10 Greatest Monster Movies Of The 21st Century
The bigger they are, the harder they hit.
King Kong is returning to our screens this week, in Jordan Vogt-Roberts’s reboot Kong: Skull Island. In doing so, the original movie monster is actually following in the rather large footsteps of his contemporaries, as the monster movie has seen something of a rebirth over the past decade.
Last year’s Japanese Godzilla reboot was the second in only two years, the first of which was Gareth Edwards’s city-stomping American version, a movie that laid the groundwork for an upcoming King Kong vs Godzilla crossover in 2020.
Whether Skull Island will stand the test of time remains to be seen, but in preparation for some more monkey madness, it's worth revisiting some of this century’s monster genre classics.
But which otherworldly beasts or tower-climbing titans can claim dominance in this millennial battle of the creature features?

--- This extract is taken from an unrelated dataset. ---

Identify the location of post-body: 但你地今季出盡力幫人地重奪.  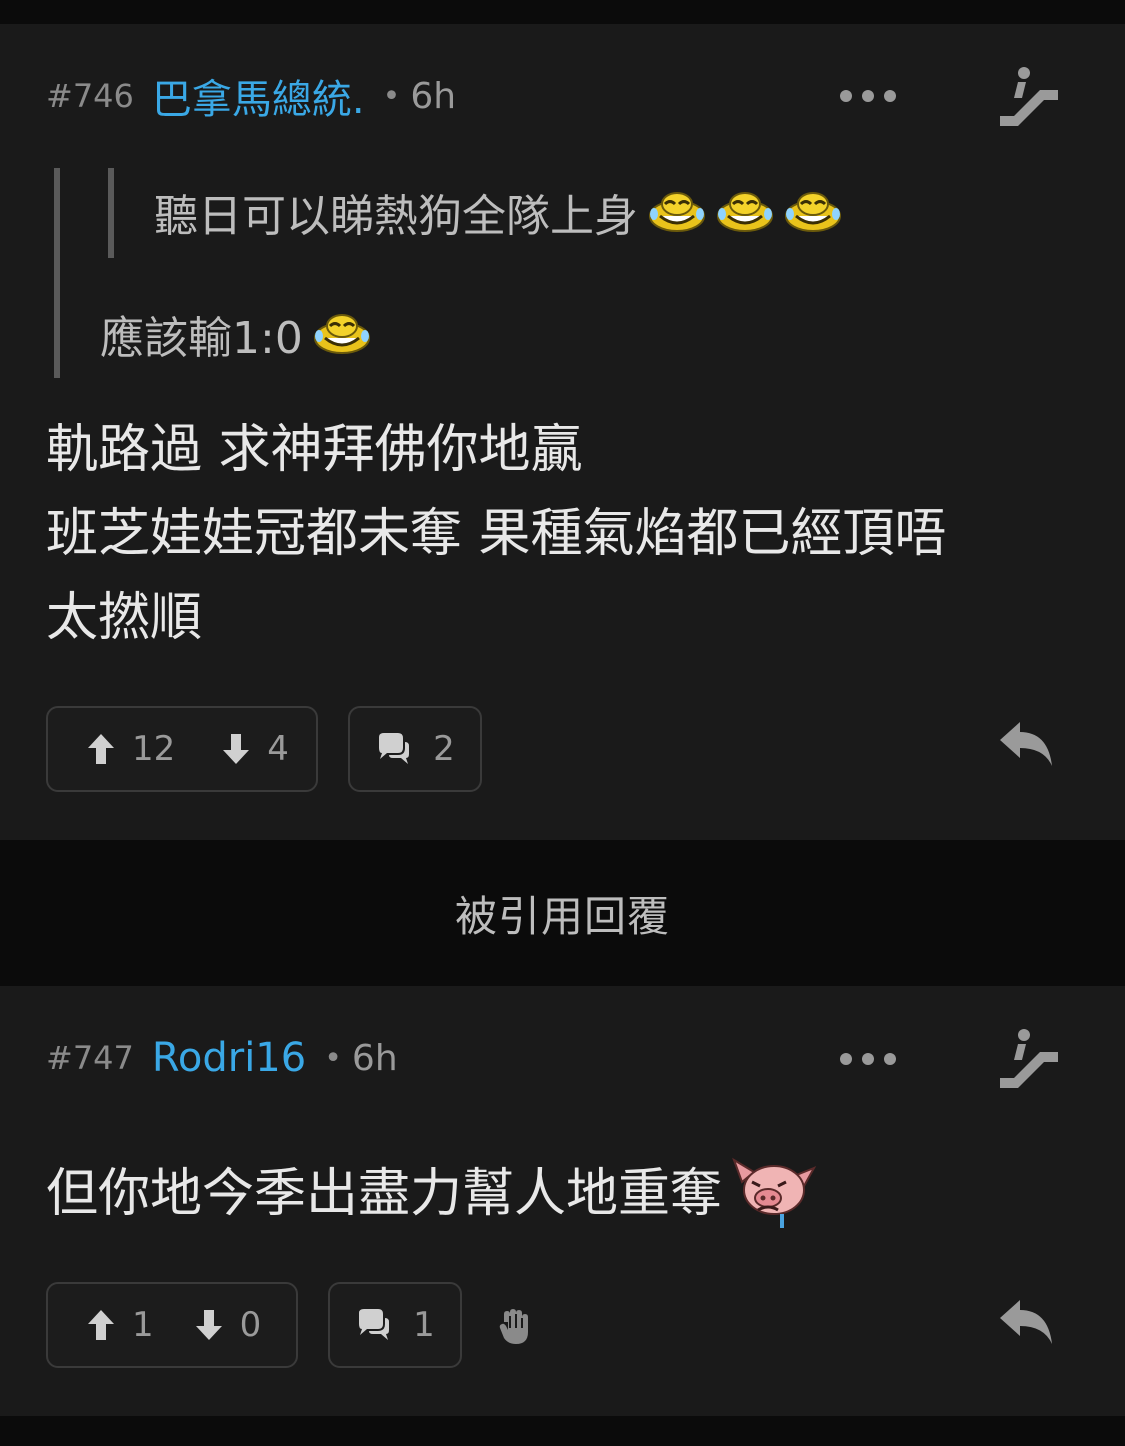
(433, 1194).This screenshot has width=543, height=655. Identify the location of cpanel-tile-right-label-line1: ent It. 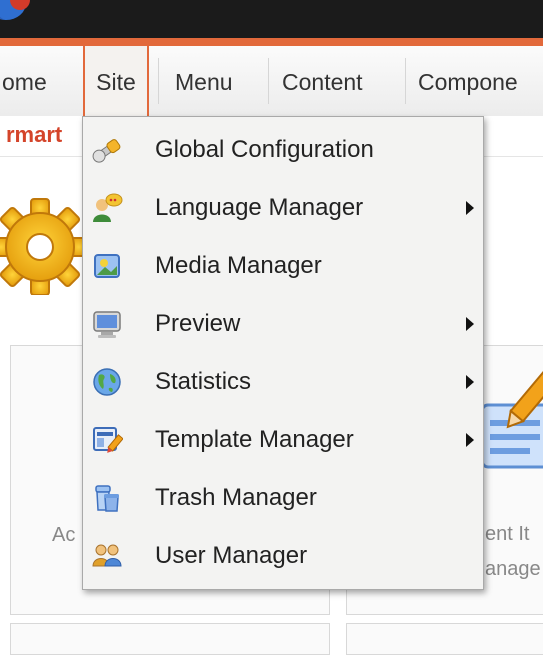
(508, 534).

CGI has come a long way since Godzilla first wreaked havoc in the 1950s, but a truly memorable monster flick is about more than just chaos and destruction.
It needs to have a heart, something that can be ripped out and smeared all over the Tokyo skyline.
10. Godzilla (2014)
Godzilla might have marked Gareth Edwards’s first foray into the world of big-budget cinema, but his debut Monsters is by far the better film. Godzilla’s main problem wasn’t a lack of screen time for the Big G, it was a dearth of interesting characters through which we could become invested in the film’s central conceit.
Both Bryan Cranston and Ken Watanabe’s characters have strong motivations and character arcs that harbour tremendous potential; one is an eccentric, bereaving nuclear engineer who believes that Godzilla killed his wife, while the other is a Japanese scientist and expert in MUTOs (read: legally distinct kaiju).
But both characters eventually get tossed aside in favour of Cranston’s thoroughly boring son, Ford Brody, a dull-as-dishwater soldier with less emotional range than Godzilla himself.
Still, Godzilla narrowly earns its place as one of the 21st Century’s best monster movies through Gareth Edwards’s remarkable set-piece direction. The HALO jump scene is one of the most nail-biting sequences ever depicted in a monster movie, a dark and oppressive masterclass in special effects and blockbuster cinematography.
It shares a lot of the same flaws as the following year’s Jurassic World, but where that film completely lost sight of how to make dinosaurs cool, Godzilla got its monsters absolutely right.